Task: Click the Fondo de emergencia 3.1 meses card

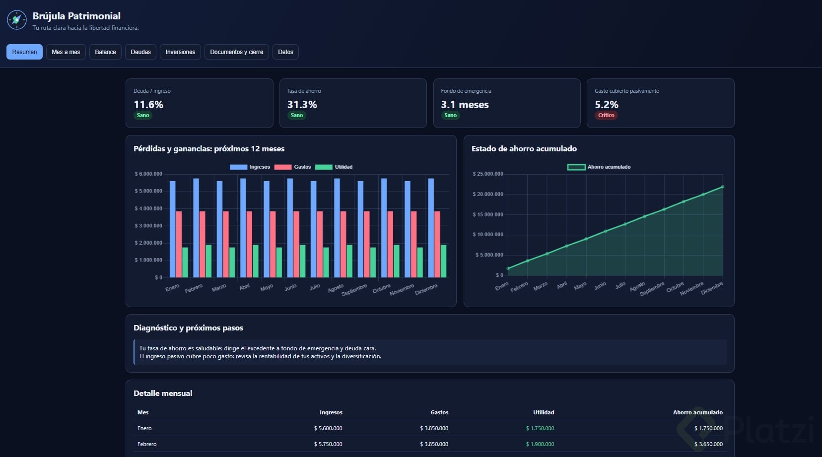Action: point(507,103)
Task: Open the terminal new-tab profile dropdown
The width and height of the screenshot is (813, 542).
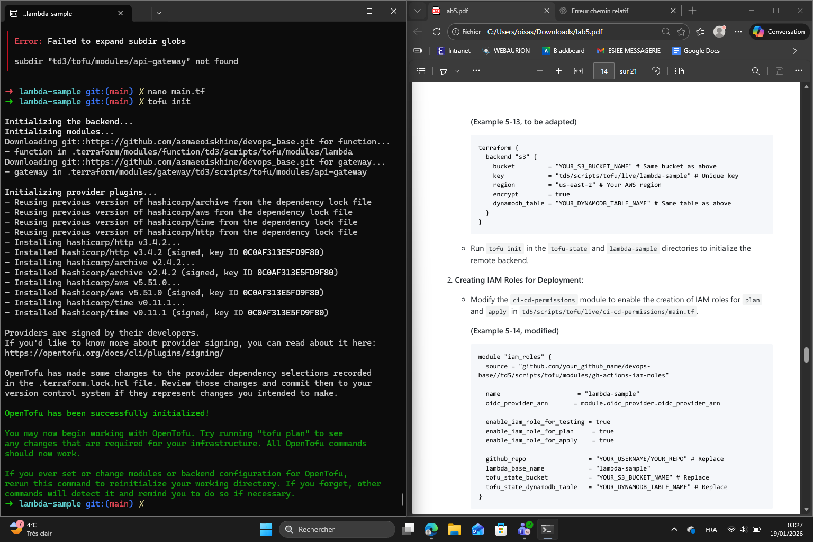Action: pyautogui.click(x=159, y=13)
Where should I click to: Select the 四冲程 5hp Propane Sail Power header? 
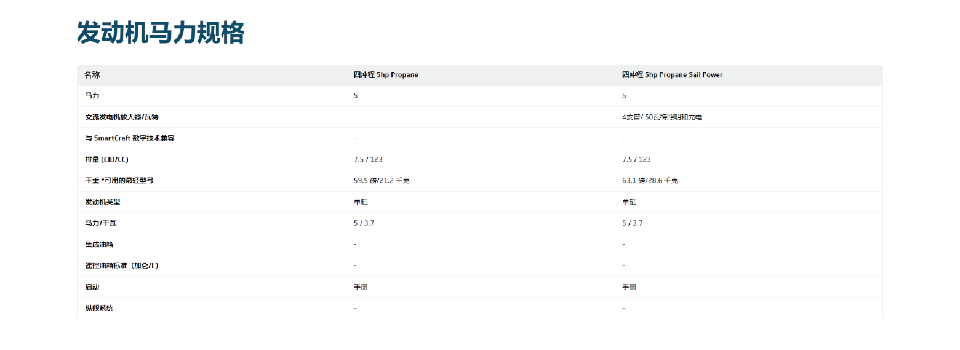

○ ○ ○

Activity »
The expected response is every line of the material, written out exactly, with the images removed.

Task solution »
Task: Click the Fondo de emergencia 3.1 meses card

Action: point(507,103)
Task: Open the terminal new-tab profile dropdown
The width and height of the screenshot is (813, 542).
Action: pyautogui.click(x=159, y=13)
Where should I click to: Select the 四冲程 5hp Propane Sail Power header? 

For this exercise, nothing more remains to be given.